Form 483 observations, Warning Letters, Complete Response Letters, consent decrees, import alerts, drug and device approvals, advisory committee votes, and inspectional findings from pharma and biotech facilities. We read the letter, match the observations to cGMP code sections, and explain what the inspector actually flagged.

Why it matters for compliance

A Form 483 is the most public signal FDA gives before a Warning Letter, and a Warning Letter is the last public signal before an import alert or consent decree. Reading them in sequence shows where the agency is focusing inspector attention this quarter — data integrity, cleaning validation, process control, or aseptic technique.

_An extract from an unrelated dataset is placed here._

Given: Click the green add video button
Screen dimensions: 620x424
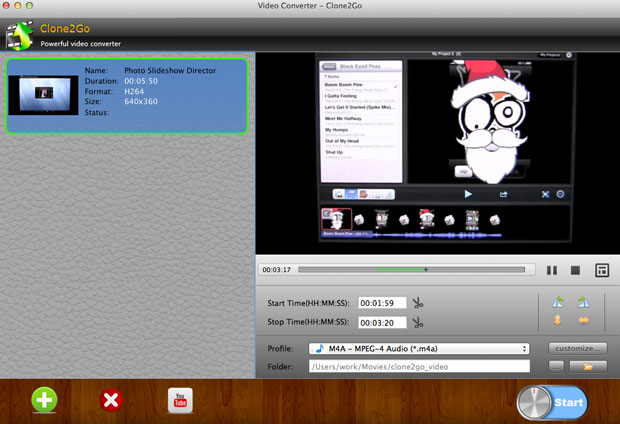Looking at the screenshot, I should click(44, 401).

Drug approval timelines, CRL reasons, and panel votes set the pace for every downstream regulatory decision.

Frequently asked

What is a Form 483? +

A Form 483 is the document FDA investigators hand to facility management at the end of an inspection, listing observed conditions that may violate the Food, Drug, and Cosmetic Act. Companies typically have 15 business days to respond in writing before the agency escalates.

How is a Warning Letter different from a Form 483? +

A 483 lists observations from a single inspection. A Warning Letter is issued later, at district-office level, and takes the position that specific violations require corrective action. Warning Letters are public; 483s become public only through FOIA or voluntary company disclosure.

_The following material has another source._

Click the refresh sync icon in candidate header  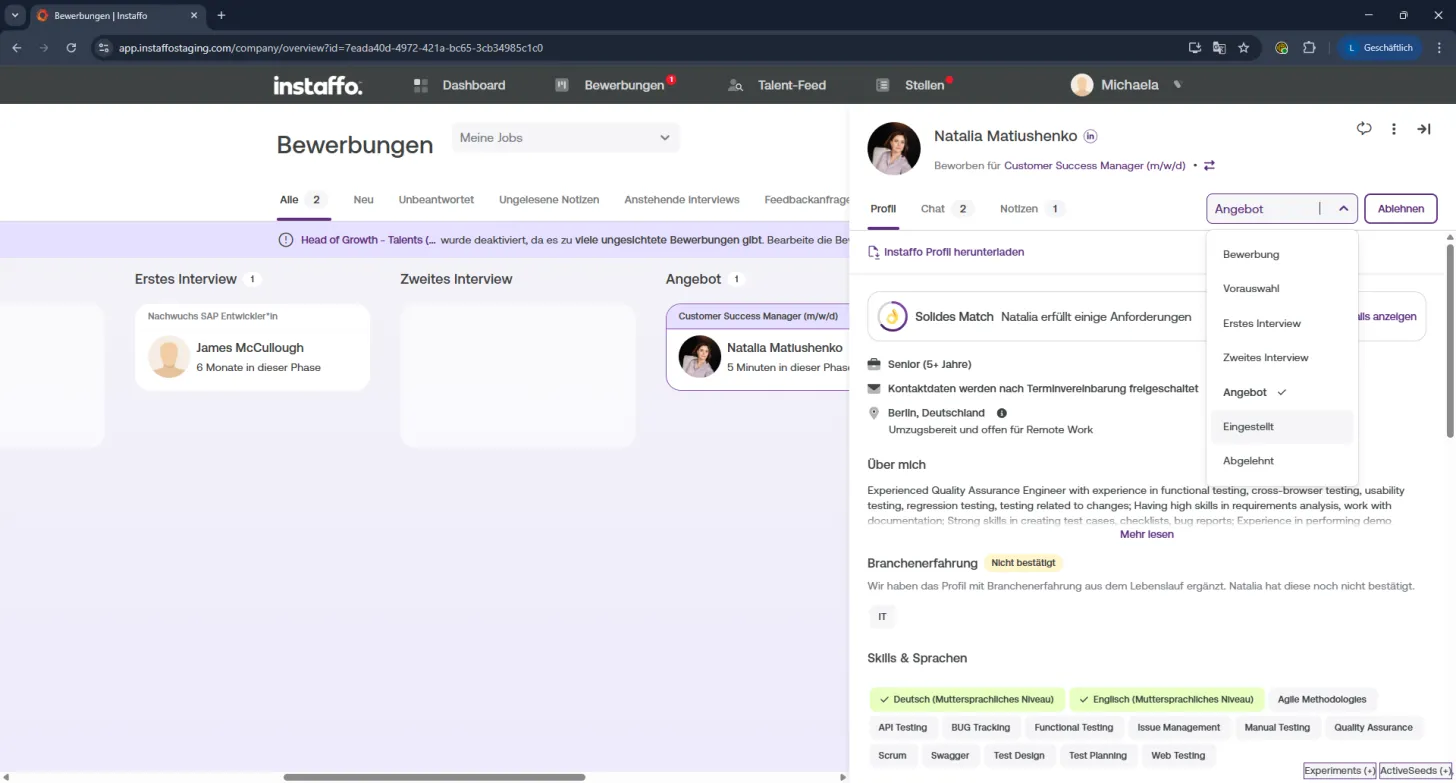click(1364, 128)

Do you cover every FDA Warning Letter? +

Not every letter — only those affecting publicly traded or VC-backed companies, drug shortages, or where the observations point to industry-wide GMP trends. Full FDA letter archives are available through the agency website.

How quickly do you publish after an approval or CRL? +

Approvals and CRLs disclosed in 8-K filings or PDUFA-date press releases go up within 2–4 hours. Agency-issued Warning Letters typically appear on the FDA site Tuesday; we publish same-day analysis.